What you should do:
Pick every line from the data that holds the word "Task".

Collected data entries:
[Start of Attachment]

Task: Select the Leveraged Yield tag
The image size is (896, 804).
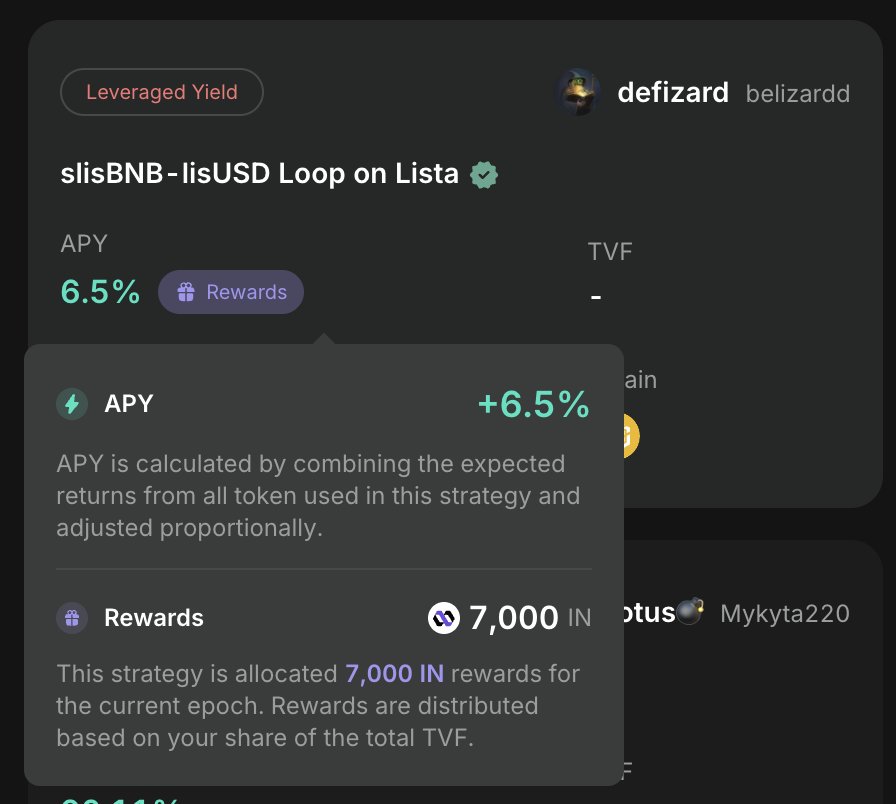Action: pos(162,93)
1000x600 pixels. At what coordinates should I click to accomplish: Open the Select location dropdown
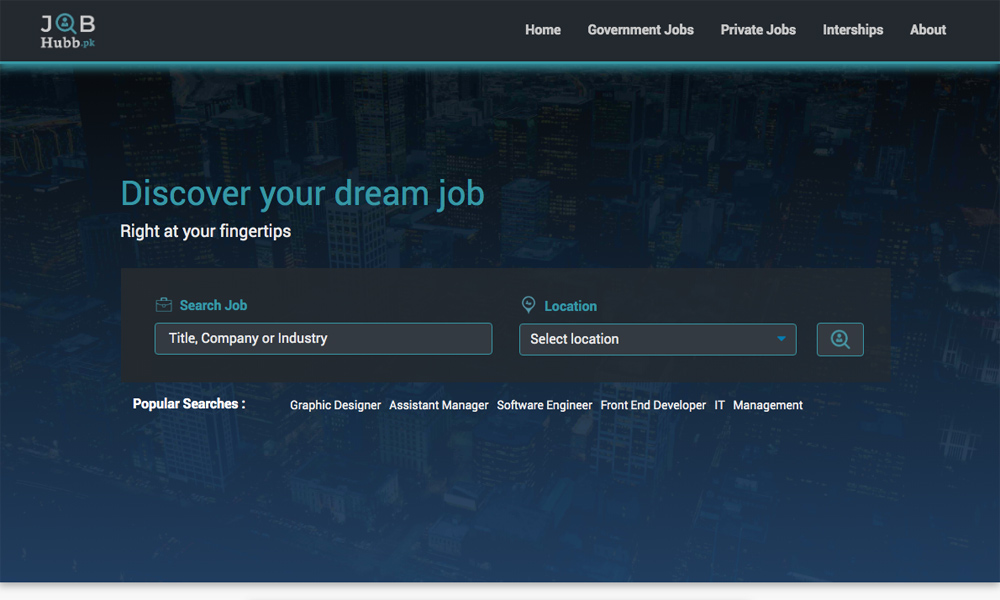click(x=657, y=339)
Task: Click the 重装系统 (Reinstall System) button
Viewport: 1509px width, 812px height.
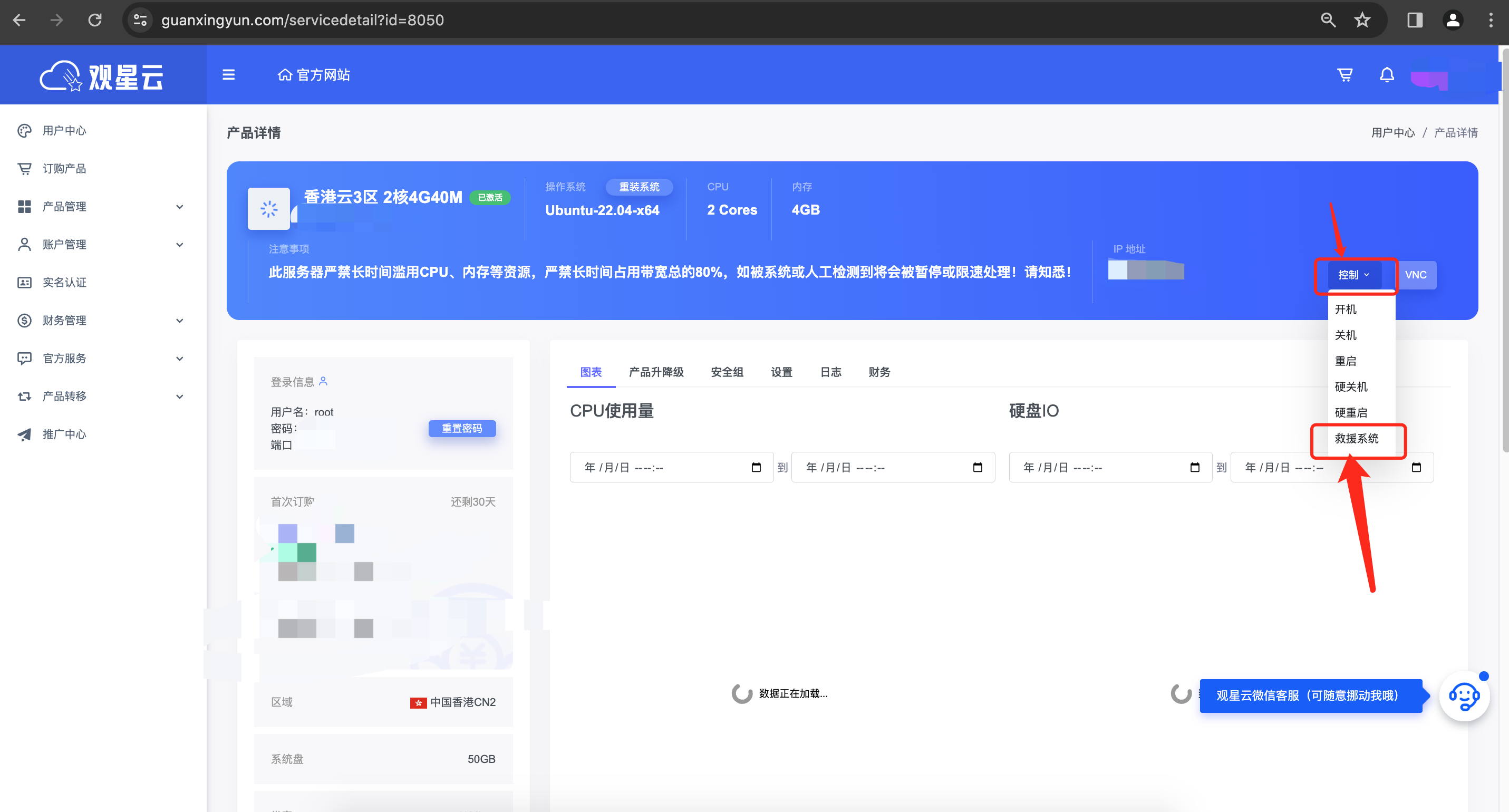Action: [x=639, y=188]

[End of Attachment]

Answer:
Task: Select the Leveraged Yield tag
Task: Click the 重装系统 (Reinstall System) button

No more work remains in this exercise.